D’autre part, depuis plusieurs années, tous les gouvernements algériens ont promis aux jeunes emploi, paix et prospérité. Ils n’ont rien vu venir et poussés par le désarroi et la haine vis à vis du régime, certains ont répondu aux appels des sirènes du F.I.S. qui leur promettait le paradis sur terre après leur prise du pouvoir d’Etat et surtout le paradis au ciel. Ils ont ainsi rejoint les maquis et ceci depuis l’interruption du processus électoral du 11 janvier 1992, que nous appelons Coup d’Etat. Ces jeunes sont instrumentalisés, utilisés à des buts inavoués par ceux qui les ont appelés et emmenés dans les maquis, en l’occurrence les extrémistes islamistes de tous bords.
Il y a aussi un certain nombre de jeunes non négligeable, surtout depuis la quasi fermeture des frontières et l’obligation d’obtenir un visa pour partir à l’étranger (y compris dans les pays africains, dont le Maroc), qui ont recours à des petits boulots individuels (ventes au détail de cigarettes ou de drogues douces tel que le hasch, achat et revente de voitures, etc.) afin d’obtenir un peu d’argent pour eux-mêmes et leurs familles. Ces travaux sont certes très regrettables mais ils nous montrent la volonté et la rage des jeunes algériens, comme tout autre jeune à travers le monde, de vouloir s’en sortir. Malheureusement tous ces petits boulots font le lit des groupes mafieux qui achètent et vendent tous les produits que vous trouvez dans les rayons des magasins européens. Ces gros marchands ont créé depuis quelques années des sociétés non pas d’import-export mais d’import-import car en dehors des hydrocarbures, l’Algérie n’exporte rien ou presque mais importe tout ou presque. Ces jeunes permettent à toute cette mafia liée à des clans au pouvoir de s’enrichir.

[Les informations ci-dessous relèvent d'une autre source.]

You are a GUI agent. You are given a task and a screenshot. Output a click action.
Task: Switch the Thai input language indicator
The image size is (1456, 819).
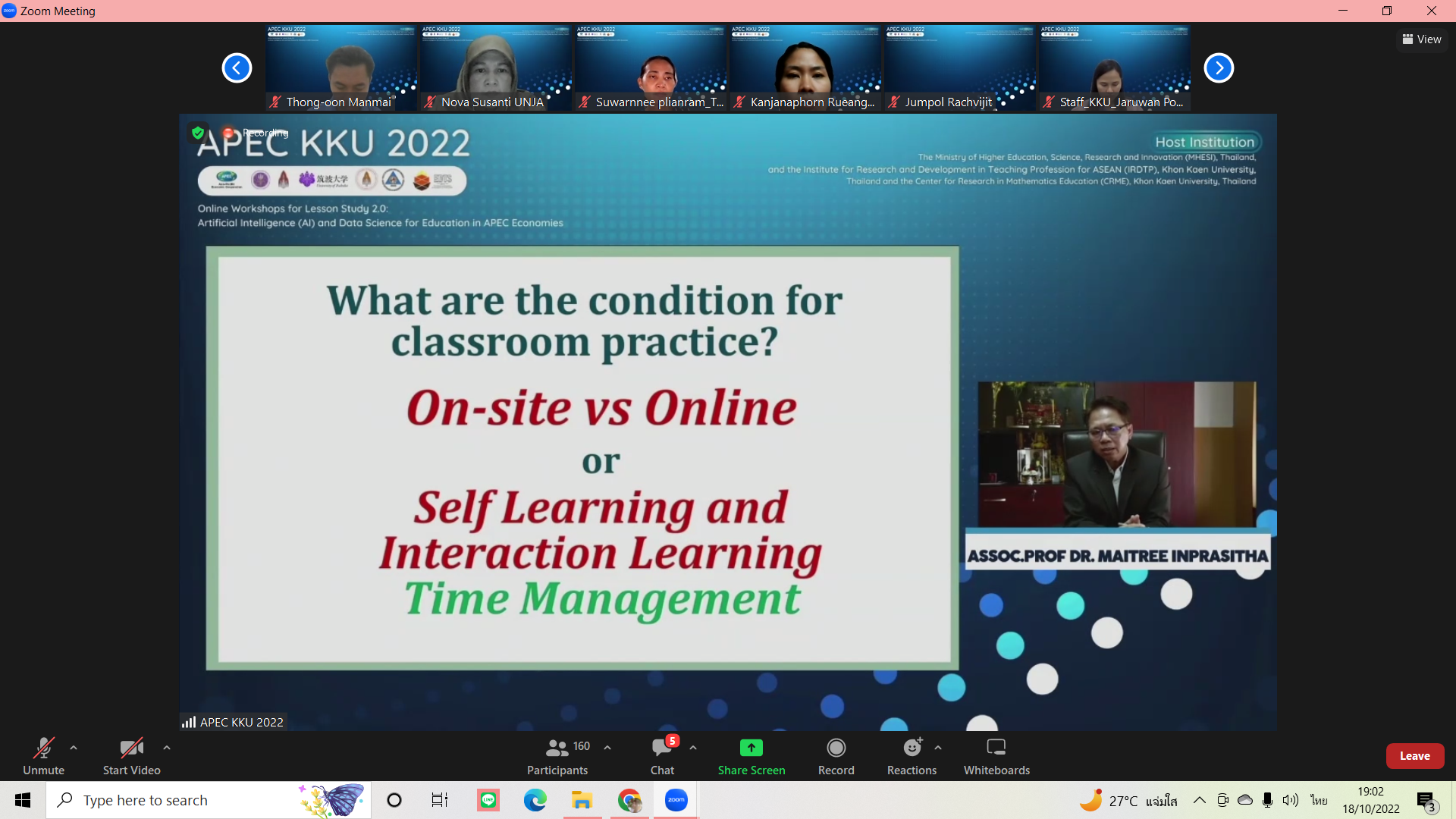1319,800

Au milieu de tout ce constat sombre, et malgré la guerre civile, il y a des jeunes qui se battent, s’instruisent et veulent que le rêve né un certain octobre 88 (3) ne soit pas définitivement écrasé. Ils adhèrent donc à des associations, des partis politiques, ils créent même leurs propres associations. Aujourd’hui, nous trouvons en Algérie beaucoup d’associations sociales, culturelles, qu’elles soient locales ou nationales. Malgré tous les problèmes que rencontrent ces associations (violence des groupes armés qu’ils soient islamistes ou autres, répression administrative du pouvoir qui ne donnent aucun locaux ni aucune subventions à celles qui véhiculent un message opposant au régime), elles continuent, bon an mal an, d’asseoir dans notre pays une culture démocratique d’entraide et de solidarité. Les universités bougent, les quartiers également et une seule volonté nous anime c’est le changement ; un changement pacifique mais radical de la politique animée par les tenants du pouvoir depuis 1962 !
C.A. : Quelle est sur le terrain votre pratique associative ?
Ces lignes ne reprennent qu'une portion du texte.